Betul, mas Rifky, berita-berita di media skrg kok makin bikin rakyat apatis… berita negatif yg semestinya untuk konsumsi pribadi, malah dijadikan headline… shg minim sekali informasi yg bersifat membangun, yg mengajak rakyatnya untuk bangkit & berkompetisi mengejar ketertinggalan.Sebenarnya, masih ada banyak hal di atas yg belum saya sampaikan, di luar prestasi Fahma Waluya, yaitu begitu memilukan kisahnya setelah dia tamat SD tahun ini, sepertinya tidak satupun di ekspose oleh media, krn ini hasil ngobrol2 ringan dg ayahnya. Namun, blessing ‘n disguise, di tengah-tengah kondisi dunia pendidikan yg tidak menghargainya itu (gara-gara oknum yg mata duitan), justru sekarang ia tampil sbg teknopreneur cilik, krn sudah dapat royalty dr Nokia dan sebentar lagi Google.
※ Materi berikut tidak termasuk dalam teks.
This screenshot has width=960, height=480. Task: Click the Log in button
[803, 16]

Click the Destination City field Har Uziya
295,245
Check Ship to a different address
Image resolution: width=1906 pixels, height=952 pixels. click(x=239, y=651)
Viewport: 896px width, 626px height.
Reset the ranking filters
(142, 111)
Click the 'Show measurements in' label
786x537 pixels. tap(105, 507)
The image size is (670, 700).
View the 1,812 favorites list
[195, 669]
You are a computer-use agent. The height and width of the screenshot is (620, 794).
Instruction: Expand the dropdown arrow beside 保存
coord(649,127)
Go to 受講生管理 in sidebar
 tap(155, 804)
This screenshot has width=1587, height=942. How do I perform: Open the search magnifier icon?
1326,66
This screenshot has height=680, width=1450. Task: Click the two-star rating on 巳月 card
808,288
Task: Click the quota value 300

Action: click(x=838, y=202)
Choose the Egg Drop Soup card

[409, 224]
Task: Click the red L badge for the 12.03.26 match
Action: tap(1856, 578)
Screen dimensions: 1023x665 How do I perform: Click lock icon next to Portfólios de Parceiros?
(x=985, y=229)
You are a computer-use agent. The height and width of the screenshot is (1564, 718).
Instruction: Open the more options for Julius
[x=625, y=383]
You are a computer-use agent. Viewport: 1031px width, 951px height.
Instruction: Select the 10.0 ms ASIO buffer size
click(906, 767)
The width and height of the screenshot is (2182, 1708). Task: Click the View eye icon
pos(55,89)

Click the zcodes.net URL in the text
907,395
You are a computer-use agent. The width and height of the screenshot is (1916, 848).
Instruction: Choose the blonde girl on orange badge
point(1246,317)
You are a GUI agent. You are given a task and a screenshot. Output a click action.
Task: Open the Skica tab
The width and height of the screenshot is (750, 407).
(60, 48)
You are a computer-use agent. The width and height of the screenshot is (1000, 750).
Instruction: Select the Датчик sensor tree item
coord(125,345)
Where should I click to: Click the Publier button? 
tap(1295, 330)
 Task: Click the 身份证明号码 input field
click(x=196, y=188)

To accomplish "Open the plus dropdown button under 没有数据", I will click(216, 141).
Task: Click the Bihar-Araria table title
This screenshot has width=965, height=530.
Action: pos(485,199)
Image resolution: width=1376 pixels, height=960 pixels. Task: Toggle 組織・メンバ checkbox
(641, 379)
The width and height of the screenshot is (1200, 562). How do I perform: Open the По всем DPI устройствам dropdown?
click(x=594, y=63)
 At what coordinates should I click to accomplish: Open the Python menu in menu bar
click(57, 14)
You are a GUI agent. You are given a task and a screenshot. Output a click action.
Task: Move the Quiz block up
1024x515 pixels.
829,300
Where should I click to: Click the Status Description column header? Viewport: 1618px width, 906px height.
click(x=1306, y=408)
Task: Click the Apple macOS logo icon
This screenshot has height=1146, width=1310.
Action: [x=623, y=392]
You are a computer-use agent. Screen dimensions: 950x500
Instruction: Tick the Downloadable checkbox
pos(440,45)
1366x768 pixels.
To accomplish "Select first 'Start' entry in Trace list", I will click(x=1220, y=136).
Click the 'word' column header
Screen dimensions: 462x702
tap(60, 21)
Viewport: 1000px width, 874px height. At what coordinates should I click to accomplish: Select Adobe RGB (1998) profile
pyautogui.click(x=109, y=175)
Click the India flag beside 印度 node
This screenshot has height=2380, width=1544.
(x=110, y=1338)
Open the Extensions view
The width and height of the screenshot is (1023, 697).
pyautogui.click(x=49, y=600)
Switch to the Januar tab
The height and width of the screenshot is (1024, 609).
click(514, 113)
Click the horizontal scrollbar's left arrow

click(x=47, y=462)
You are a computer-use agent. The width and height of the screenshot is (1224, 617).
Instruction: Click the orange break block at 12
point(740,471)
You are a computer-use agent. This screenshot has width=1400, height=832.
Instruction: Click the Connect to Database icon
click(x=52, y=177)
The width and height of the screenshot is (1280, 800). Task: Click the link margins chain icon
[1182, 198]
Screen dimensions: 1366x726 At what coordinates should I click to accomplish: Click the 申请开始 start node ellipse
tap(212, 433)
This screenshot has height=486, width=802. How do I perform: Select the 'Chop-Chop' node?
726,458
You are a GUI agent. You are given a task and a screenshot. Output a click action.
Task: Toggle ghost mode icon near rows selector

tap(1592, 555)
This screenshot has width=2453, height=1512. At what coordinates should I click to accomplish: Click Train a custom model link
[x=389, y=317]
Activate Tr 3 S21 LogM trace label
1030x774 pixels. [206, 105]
Tunggu, Insya’ Allah, saya akan share infonya secara terpisah…
kenapa yang kaya gini jarang dipublikasi yah?kan setidaknya bisa mengimbangi berita yang miring2
betul, mas nono, ia berprestasi sambil mengejar akhirat, ya… dua-duanya yg didapat 🙂
Benar2 prestasi membanggakan…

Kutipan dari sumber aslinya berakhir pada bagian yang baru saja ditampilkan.